Records supplied:
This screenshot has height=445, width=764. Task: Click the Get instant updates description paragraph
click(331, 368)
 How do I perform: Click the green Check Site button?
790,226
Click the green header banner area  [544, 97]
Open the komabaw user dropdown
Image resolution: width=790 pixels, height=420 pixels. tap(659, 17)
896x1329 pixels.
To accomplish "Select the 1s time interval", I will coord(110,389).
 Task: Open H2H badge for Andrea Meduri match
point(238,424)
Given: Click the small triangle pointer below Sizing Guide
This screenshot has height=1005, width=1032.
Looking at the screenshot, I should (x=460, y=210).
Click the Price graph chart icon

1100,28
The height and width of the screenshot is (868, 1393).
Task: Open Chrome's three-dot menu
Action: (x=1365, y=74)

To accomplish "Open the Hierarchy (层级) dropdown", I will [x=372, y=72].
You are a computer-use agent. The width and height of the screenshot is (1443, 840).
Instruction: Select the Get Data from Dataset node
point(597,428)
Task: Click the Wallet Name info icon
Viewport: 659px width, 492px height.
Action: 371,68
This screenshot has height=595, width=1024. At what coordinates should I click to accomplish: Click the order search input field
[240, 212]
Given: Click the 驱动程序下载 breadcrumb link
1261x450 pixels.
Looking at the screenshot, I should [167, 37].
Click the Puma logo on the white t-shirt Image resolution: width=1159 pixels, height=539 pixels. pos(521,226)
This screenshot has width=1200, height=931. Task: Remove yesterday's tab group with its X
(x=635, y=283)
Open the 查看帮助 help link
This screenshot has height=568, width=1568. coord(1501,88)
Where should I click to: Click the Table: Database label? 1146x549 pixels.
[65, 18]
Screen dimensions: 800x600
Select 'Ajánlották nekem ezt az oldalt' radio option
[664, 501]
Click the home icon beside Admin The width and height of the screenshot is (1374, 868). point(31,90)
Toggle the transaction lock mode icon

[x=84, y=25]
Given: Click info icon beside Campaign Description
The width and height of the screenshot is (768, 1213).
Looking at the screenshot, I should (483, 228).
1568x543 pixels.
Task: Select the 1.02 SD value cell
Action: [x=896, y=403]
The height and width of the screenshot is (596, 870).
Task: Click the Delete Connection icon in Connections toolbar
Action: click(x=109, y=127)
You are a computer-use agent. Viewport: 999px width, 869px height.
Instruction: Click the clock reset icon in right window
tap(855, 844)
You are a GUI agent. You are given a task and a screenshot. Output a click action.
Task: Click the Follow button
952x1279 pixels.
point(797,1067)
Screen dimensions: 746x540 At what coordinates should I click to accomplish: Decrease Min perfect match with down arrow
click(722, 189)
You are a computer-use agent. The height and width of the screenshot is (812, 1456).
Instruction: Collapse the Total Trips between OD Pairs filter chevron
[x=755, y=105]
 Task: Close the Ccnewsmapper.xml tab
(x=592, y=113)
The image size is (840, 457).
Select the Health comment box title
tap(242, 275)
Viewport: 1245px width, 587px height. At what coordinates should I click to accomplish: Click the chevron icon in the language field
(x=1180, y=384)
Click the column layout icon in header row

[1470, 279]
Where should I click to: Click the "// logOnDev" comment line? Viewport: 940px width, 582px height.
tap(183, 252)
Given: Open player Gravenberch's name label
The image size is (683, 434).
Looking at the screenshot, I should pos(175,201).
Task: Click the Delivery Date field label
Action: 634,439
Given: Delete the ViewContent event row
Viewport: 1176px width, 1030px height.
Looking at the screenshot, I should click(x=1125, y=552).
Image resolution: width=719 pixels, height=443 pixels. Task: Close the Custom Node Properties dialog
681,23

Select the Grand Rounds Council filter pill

Job: Reproduce the material above with every "dropdown" switched to "drop-down list" and all else unchanged.

Solved exercise:
This screenshot has height=445, width=764. Task: Click the Get instant updates description paragraph
click(331, 368)
 How do I perform: Click the green Check Site button?
790,226
Click the green header banner area  [544, 97]
Open the komabaw user drop-down list
Image resolution: width=790 pixels, height=420 pixels. tap(659, 17)
896x1329 pixels.
To accomplish "Select the 1s time interval", I will coord(110,389).
 Task: Open H2H badge for Andrea Meduri match
point(238,424)
Given: Click the small triangle pointer below Sizing Guide
This screenshot has height=1005, width=1032.
Looking at the screenshot, I should (x=460, y=210).
Click the Price graph chart icon

1100,28
The height and width of the screenshot is (868, 1393).
Task: Open Chrome's three-dot menu
Action: (x=1365, y=74)

To accomplish "Open the Hierarchy (层级) drop-down list", I will [x=372, y=72].
You are a computer-use agent. The width and height of the screenshot is (1443, 840).
Instruction: Select the Get Data from Dataset node
point(597,428)
Task: Click the Wallet Name info icon
Viewport: 659px width, 492px height.
Action: 371,68
This screenshot has height=595, width=1024. At what coordinates should I click to accomplish: Click the order search input field
[240, 212]
Given: Click the 驱动程序下载 breadcrumb link
1261x450 pixels.
Looking at the screenshot, I should [167, 37].
Click the Puma logo on the white t-shirt Image resolution: width=1159 pixels, height=539 pixels. pos(521,226)
This screenshot has width=1200, height=931. Task: Remove yesterday's tab group with its X
(x=635, y=283)
Open the 查看帮助 help link
This screenshot has height=568, width=1568. coord(1501,88)
Where should I click to: Click the Table: Database label? 1146x549 pixels.
[65, 18]
Screen dimensions: 800x600
Select 'Ajánlották nekem ezt az oldalt' radio option
[664, 501]
Click the home icon beside Admin The width and height of the screenshot is (1374, 868). point(31,90)
Toggle the transaction lock mode icon

[x=84, y=25]
Given: Click info icon beside Campaign Description
The width and height of the screenshot is (768, 1213).
Looking at the screenshot, I should (483, 228).
1568x543 pixels.
Task: Select the 1.02 SD value cell
Action: [x=896, y=403]
The height and width of the screenshot is (596, 870).
Task: Click the Delete Connection icon in Connections toolbar
Action: click(x=109, y=127)
You are a computer-use agent. Viewport: 999px width, 869px height.
Instruction: Click the clock reset icon in right window
tap(855, 844)
You are a GUI agent. You are given a task and a screenshot. Output a click action.
Task: Click the Follow button
952x1279 pixels.
point(797,1067)
Screen dimensions: 746x540 At what coordinates should I click to accomplish: Decrease Min perfect match with down arrow
click(722, 189)
You are a computer-use agent. The height and width of the screenshot is (812, 1456).
Instruction: Collapse the Total Trips between OD Pairs filter chevron
[x=755, y=105]
 Task: Close the Ccnewsmapper.xml tab
(x=592, y=113)
The image size is (840, 457).
Select the Health comment box title
tap(242, 275)
Viewport: 1245px width, 587px height. At what coordinates should I click to accomplish: Click the chevron icon in the language field
(x=1180, y=384)
Click the column layout icon in header row

[1470, 279]
Where should I click to: Click the "// logOnDev" comment line? Viewport: 940px width, 582px height.
tap(183, 252)
Given: Open player Gravenberch's name label
The image size is (683, 434).
Looking at the screenshot, I should pos(175,201).
Task: Click the Delivery Date field label
Action: 634,439
Given: Delete the ViewContent event row
Viewport: 1176px width, 1030px height.
Looking at the screenshot, I should click(x=1125, y=552).
Image resolution: width=719 pixels, height=443 pixels. Task: Close the Custom Node Properties dialog
681,23

Select the Grand Rounds Council filter pill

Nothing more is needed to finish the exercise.